- Set problem -
Below, write out word for word the items starting with the line that contains "The image size" and continuing through the end of the items. Leave the pictures out of your answer.

▶

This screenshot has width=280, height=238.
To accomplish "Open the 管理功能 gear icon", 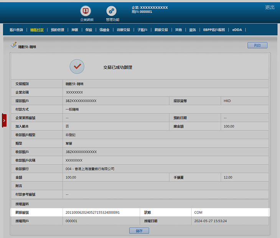I will click(x=112, y=11).
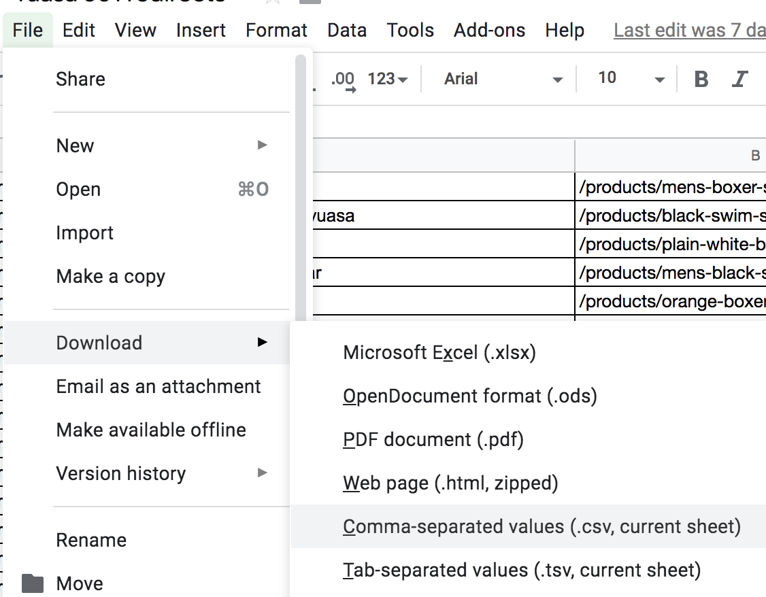Click the Last edit was link
This screenshot has width=766, height=597.
pyautogui.click(x=688, y=30)
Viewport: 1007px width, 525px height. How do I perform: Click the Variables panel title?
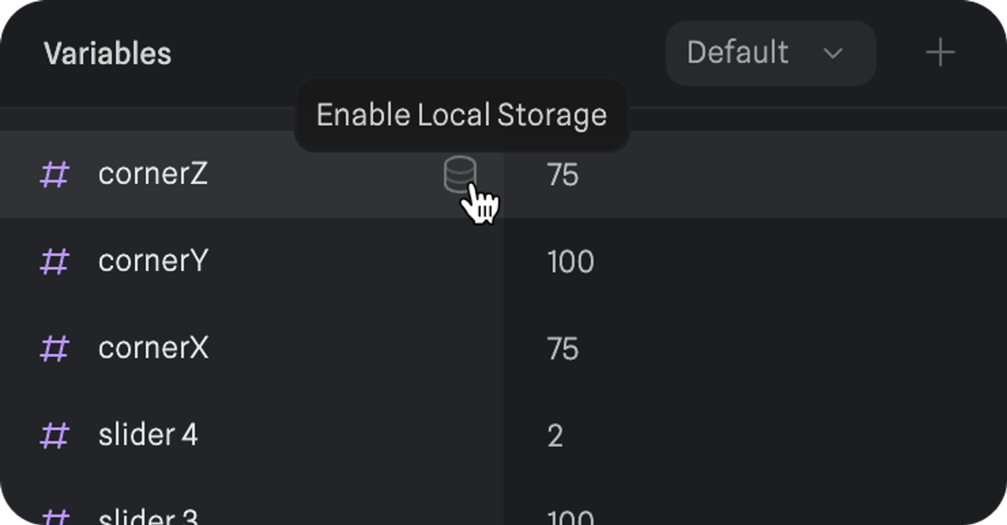[x=107, y=53]
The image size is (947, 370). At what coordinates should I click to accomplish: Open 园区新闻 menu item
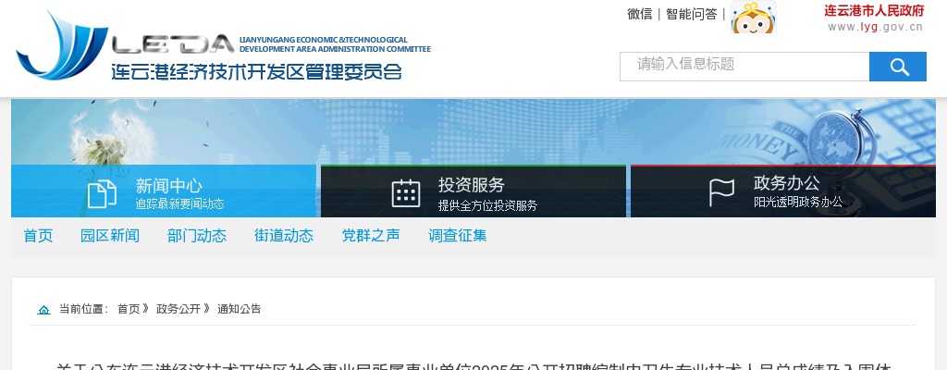coord(109,236)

◀

- Result below -
The image size is (947, 370). At what coordinates should I click to accomplish: Open 园区新闻 menu item
coord(109,236)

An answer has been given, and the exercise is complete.